Here is a statement sure to spark controversy — the "Star Wars" prequels do not deserve the hate. In fact, I love them. Truthfully, this wasn’t always the case; I maligned the prequels as proof of the series' downhill slide for years. Sound familiar?
It wasn’t until Disney’s sequel trilogy royally dropped the ball that the beauty of the oft derided prequel saga was revealed. Some haven’t watched them in a few years, some have only heard of their faults and some have a bad taste left in their mouth by the Disney sequels. Regardless, it's time to give the "Star Wars" prequels another chance.
Just as he was with the originals, George Lucas was daring, unafraid to try new ideas and explore new themes. He wrought a trilogy wholly unlike anything that had come before, but this time, he was met with arguably unprecedented backlash. The prequel trilogy was disparaged as an affront to the original saga, with critics ignoring the myriad of elements worthy of celebration. The prequels get so much right, yet they are scorned because they are different.
Or perhaps, truthfully, they are scorned because they were not what we expected.
George Lucas once described the prequels as poetry — intended to mirror, complement and juxtapose the original saga. They exist to tell a different type of story than the original trilogy; instead of the classic hero’s journey of overcoming hardships, the prequels tell the tale of an innocent child whose upbringing and hardships lead to his fall from grace. Instead of the dogmatic, black and white portrayal of morality from the original movies, the prequels challenge this notion with a much more morally ambiguous world.
The prequels excel in world building, expanding the "Star Wars" universe by leaps and bounds and introducing new planets and cultures. The story is more ambitious this time around, consisting of many distinct and interwoven plot lines, unified by the idea that a Sith Lord created a seemingly local conflict to give himself control of the galaxy. These details resonate with the established universe, adding a nuanced gravitas to a previously established canon.

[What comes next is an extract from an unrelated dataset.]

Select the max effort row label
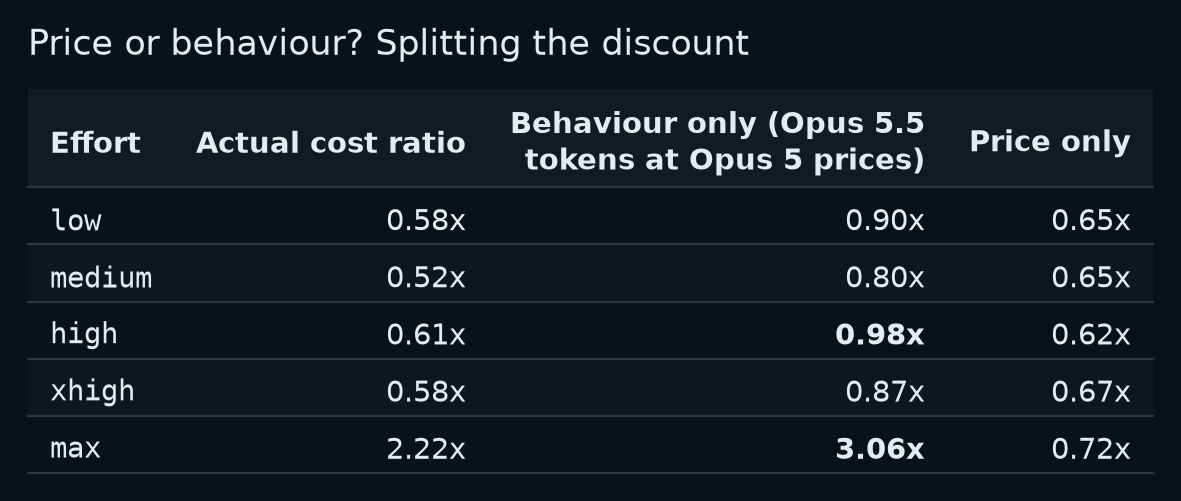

Critics of the prequels attack the films from several angles. Admittedly, the pacing can suffer in parts, and the earlier films are plagued by inconsistency.
Regardless, most criticisms of the films are fundamentally flawed. They attack the awkward character and dialogue of Anakin as a sign of poor directing, forgetting he is a former slave raised by warrior monks — of course he is not smooth with the ladies. They attack the portrayal and stilted dialogue of the Jedi, disregarding that they are intentionally written as laconic as possible. They attack the use of CGI, although it is this very technology that enabled Lucas to expand his universe like he did. They attack Jar Jar Binks as being childish, forgetting "Star Wars" is intended to appeal to kids, not just adults.
Ultimately, this balance is the great strength of "Star Wars" — aimed at children yet complex enough to be enjoyed by adults. The prequels achieve this subtlety in fresh, invigorating ways while creating an exceptionally fun atmosphere to boot. Maybe the critics are right. Maybe the prequels are flawed movies; they are definitely not perfect.
However, the prequels are exceptional additions to the "Star Wars" universe — daring, unafraid to push the boundaries and take risks. Not every beat might have stuck the landing, but, by God, the ones that did show the very soul of "Star Wars" shining through.
For those who haven’t watched them in a few years or have only heard of their faults, it's time to give the "Star Wars" prequels a fresh chance. There are parts difficult to love, but there is also a great deal of complexity, continuity, adventure, fantasy and beauty that made believers of a whole new generation. Isn’t that what watching "Star Wars" is all about?